Cryptolocker: the most dangerous virus ever created (not a hoax)


Although we haven’t had a client yet with this virus, it’s the scariest and most damaging virus I’ve encountered in my entire professional career and I’ve been there since the beginning

This article explains how it works and a a more detailed explanation here but basically you download the virus via an attachement or going to a website. Running in the background, it locks you out of not just the stuff you create on your hard drive such as documents, photos, music but will also seek out any other devices on your system such as external hard drives, flash drives and basically anything it can see. The virus can be working for weeks in the background without you realizing it.

In theory, this impacts only PCs but in environments where data is shared between Macs and PCs, including programs such as Parallels, Vmware or boot camp your Mac data is at risk.

As of this writing, most major antivirus vendors can protect against it, but the nature of virus removal is always a game of cat and mouse.
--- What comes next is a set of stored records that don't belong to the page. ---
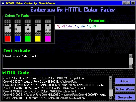The image size is (136, 102).
Task: Click the magenta color swatch
Action: 48,39
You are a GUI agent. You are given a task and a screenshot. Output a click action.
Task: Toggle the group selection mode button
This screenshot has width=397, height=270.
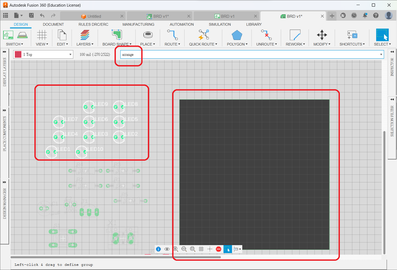227,249
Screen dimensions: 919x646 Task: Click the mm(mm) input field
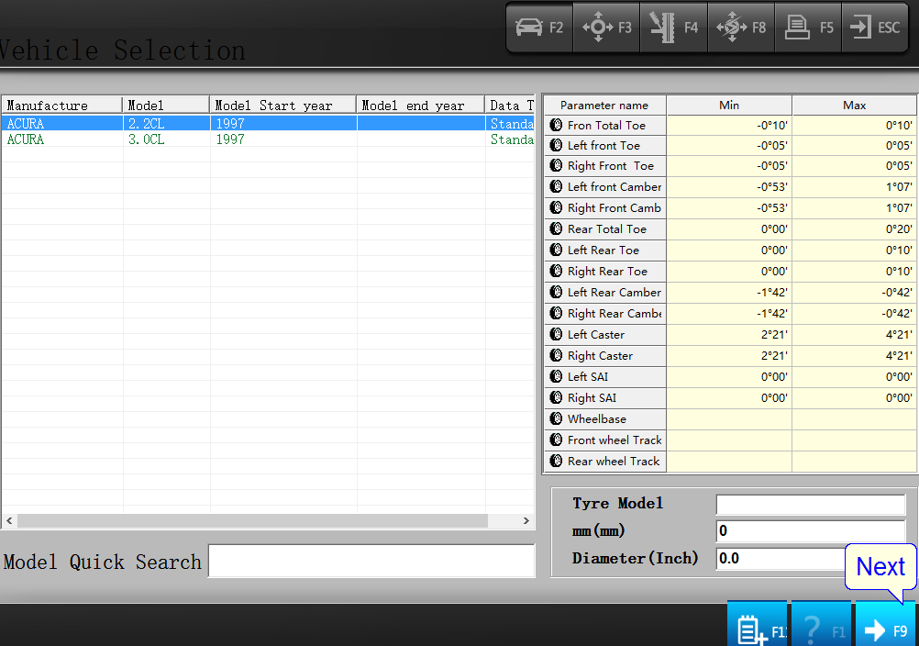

The criminals modify the virus, the virus hits, and then the antivirus vendors protect against that variation. Nothing is foolproof and in particular viruses such as these that demand money help fund additional research into more ways to harm you and extort money. Every story I read about a “ironclad” protection strategy has technicians responding that it didn’t work.

Typically by paying the money ($300 and up) you get your files back such as this police department that had to pay at taxpayer expense to get their files back, but since you are after all dealing with criminals you can’t always know if they are honorable so there is no real way to know if they’ll follow through. I don’t recommend paying. If they don’t give you the files back you can’t easily get your money back.

Some suggestions to help protect against and minimize this virus

1) Keep up to date with Microsoft security updates. Make sure they are turned on and working

2) Have a quality reliable antivirus that is up to date. Approximately 25% of the clients we see don’t have this

3) Be wary of attachments or links to websites. This INCLUDES from people you think you know. Scammers will hijack accounts or forge senders to make you think it’s legitimate. Best not to open any of these unless you are fully expecting to receive something. In particular avoid any attachments with .zip or .exe. I see these in such messages claiming to be from UPS, IRS, DHL, Whatapp, Apple and others. Don’t follow links or open attachments unless you are 100% they are legitimate. When in doubt respond and ask why you were sent this if it’s from an individual and if from a business then contact them directly.

4) Use online backup services. Obviously backups are important and when Cryptolocker hits unless you want to risk paying the money the only course of action is to restore files from backup. The problem is if you use an external hard drive for backup … Cryptolocker is smart enough to lock those files. Online backup services by their nature can’t get infected with Cryptolocker. Our recommendation for most clients is Backblaze at $50 a year.